Table 1 Characteristics of the eyes included in this study at the first visit.

Performance for detecting glaucoma

The performance of each parameter for discriminating between the perimetric glaucoma, all glaucoma eyes and glaucoma eyes with MD ≥ − 6 dB from normal eyes was evaluated, and the results are shown in Table 2. For perimetric glaucoma, the performance of an estimated retinal ganglion cell (eRGC) count and a simplified combined structure–function index (sCSFI; area under the receiver operating characteristic curve [AUC] = 0.94 and 0.95 respectively) measure (with the methods for their calculations described in the Methods section) were both superior compared to average RNFL thickness (AUC = 0.90; P < 0.001) from OCT imaging and mean deviation (MD) from SAP testing (AUC = 0.90; P ≤ 0.011). When compared with each other, the performance of the sCSFI for discriminating between healthy and glaucoma eyes was superior compared to the eRGC parameter (P = 0.001). Similar findings of a better performance of the eRGC count and sCSFI parameters for discriminating all glaucoma eyes and early glaucoma eyes (MD ≥ − 6 dB) from healthy eyes compared to average RNFL thickness and MD were observed (P ≤ 0.007). The sCSFI also similarly performed better than the eRGC parameter for discriminating all glaucoma eyes and early glaucoma eyes (P ≤ 0.009).

Table 2 Areas under the receiver operating characteristic curves (AUC) and sensitivity at 95% and 80% specificity for the parameters evaluated in this study.

Magnitude of measured abnormality (deviation from normal)

The Z-scores (number of standard deviations away from normal) of the sCSFI and eRGC count of all the glaucoma eyes were determined using age-adjusted values of the normal eyes, and these are plotted in Fig. 1A. The difference between the Z-scores between the sCSFI and eRGC were then compared across visual field MD bins as shown in Fig. 1B, demonstrating that the sCSFI detected a significantly greater extent of abnormality (or deviation from normal) for all bins (P < 0.001).

Figure 1
figure 1

(A) Scatterplot of the Z-scores (standard deviations [SD] away from the normal cohort) of the simplified combined structure–function index (sCSFI) against the estimated retinal ganglion cell (RGC) count for the eyes with glaucoma. (B) The difference in Z-scores between the sCSFI and estimated RGC count across visual field mean deviation bins (including at least 100 samples), illustrating how the sCSFI captures a significantly greater magnitude of abnormality (or deviation from normal) than the estimated RGC for all bins (P < 0.001).
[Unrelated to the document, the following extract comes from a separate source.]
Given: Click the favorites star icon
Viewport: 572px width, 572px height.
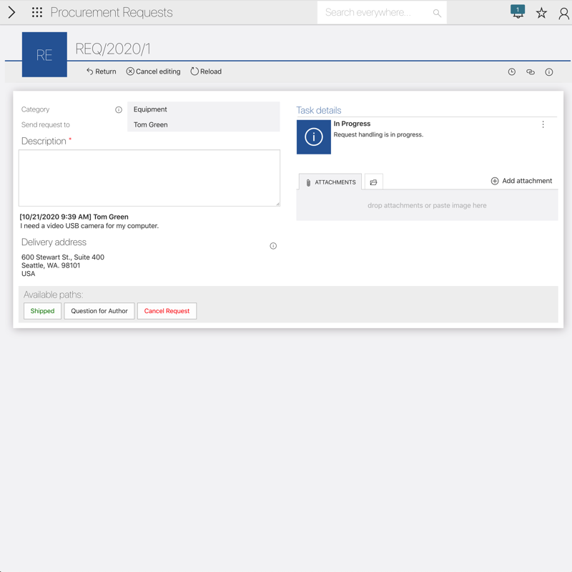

Discriminatory ability between different levels of visual field loss

The eRGC count and sCSFI parameter both performed better at discriminating between glaucoma eyes with early and moderate visual field loss (AUC = 0.95 and 0.99 respectively) compared to the average RNFL thickness (AUC = 0.77; P < 0.001 for both), but the sCSFI also performed better than the eRGC for this task (P < 0.001). The eRGC count and sCSFI performed similarly at discriminating between glaucoma eyes with moderate and advanced visual field loss (AUC = 0.89 and 0.92 respectively; P = 0.240), and also better than average RNFL thickness (AUC = 0.70; P < 0.001 for both). The ability to discriminate between glaucoma eyes across different levels of glaucomatous visual field loss at smaller intervals (MD in 3-dB bins) was evaluated by estimating the proportion of variance explained by each parameter during ordinal logistic regression analyses (i.e. ability to correctly predict the category, summarized using the pseudo-R2 measure of the proportion of variance explained). The R2 for the sCSFI, eRGC and average RNFL thickness were 0.82, 0.74 and 0.29 respectively, and were all significantly different from each other (P < 0.001 for all comparisons), which highlights the improved ability of the sCSFI to discriminate between different levels of visual field damage; these findings are summarized in Table 3.

Table 3 Discriminatory ability of each parameter for different levels of visual field mean deviation (MD) loss for the glaucoma eyes.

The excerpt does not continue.